The Art of Daniel Ambrose

Hauntingly Beautiful Paintings

Spring Visitor: A Painting About Respect

by | Mar 25, 2018

Spring Visitor: A Painting About Respect. Egg tempera painting of a Carolina Wren

Spring Visitor, egg tempera painting

When I was twenty-four, I built a house. And though I didn’t know it then, when I landscaped the yard, I was also planting inspiration seeds for this enchanting egg tempera painting, Spring Visitor.

Around that house I planted trees, shrubs and flowers; maples, sweet viburnum and jasmine. Imagined the trees growing tall—providing shade for the porch and branches for children to climb someday. Shrubbery offering cover for birds, flowers attracting butterflies and bees. I made bird feeders, and in the backyard created a pond with a waterfall and erected a wood fence.

In my painting, a humble wren perches on that wood fence. The flower is from a drawing in one of my sketchbooks of a dogwood in my brothers yard in South Carolina. He was in college at Clemson while I was building my house.

This painting is the second version. The first version was a sweet painting of a bird in a flowering dogwood tree. I toiled on it for two weeks then scraped it off.

Painting is like writing. A process of discovery. You begin with an idea, then find what you are actually trying to say is something else all together.

The first painting was inspired by a memory. The further I got into it, I realized the heart of my idea was about respect.

Twenty-five years after I built it, I returned to see how the house was holding up—see how the trees had matured. As I rounded the curve, the house came into view, and my expectations evaporated.

The house was still there — but abandoned — not a sole tree, bush or flower remained in the yard. Not even a leaf.

I slid from my van and stood in the yard and looked around at the barrenness. In my mind I pictured the sandy vacant lot before I built the house. Remembered the year I spent designing it in my head. Offsetting walls so the sun would stream through the windows at different times of the day and seasons.

The deals I made—bartering for heart cypress I shaped and lacquered to trim the interior.
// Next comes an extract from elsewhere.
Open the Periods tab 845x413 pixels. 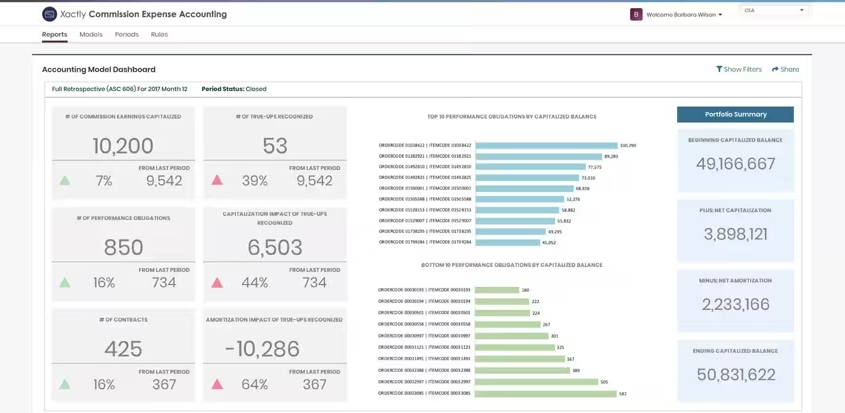click(127, 35)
The fireplace hearth of Tennessee field stone. Building oak cabinetry with raised panel doors and the stained glass window I crafted for the front door. The constant trips in my old Ford truck with my dog T.J. Hauling tons of materials; lumber, stone, bathtubs, concrete and plants. Recalled the men who trusted me and supplied materials. When I ran short of money, each one simply saying, pay me when you can.
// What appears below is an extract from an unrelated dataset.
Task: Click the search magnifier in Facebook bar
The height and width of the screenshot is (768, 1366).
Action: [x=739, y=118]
I remembered raising walls by the strength of my back and dreaming of my unborn children filling the rooms with life.

Children did not come after several years. So I converted a bedroom into a studio and set my mind to painting. To express feelings too strong for words.

These memories flowed through me as I painted Spring Visitor. Mixing egg and pigments, brushing layer upon layer, feeling the textures of the fence I made, the bird I fed, the flower in my brother’s yard. A word that kept coming to mind was respect.

Maybe Spring Visitor is a painting about respect.

Respect for the muscle and sweat I poured into that house. For my younger brother working to put himself through college, and for the life of this bird. Respect for the men who had faith in a young dreamer, taking him at his word when he promised with a steady look in the eye and firm handshake to pay them back.

And I did. Every one.

In the larger context, respect for all my brother, sister painters who put beauty into the world. Respect for other viewpoints, for anyone who overcomes challenges to rise above baseness and cruelty to make this world a better place for themselves and others.

Words backed with integrity. Honor and humility. Dreams steeled with determination, creating beauty and striving for excellence.

These things are worthy of respect. These ideas can make paintings.

You can build a life on these virtues.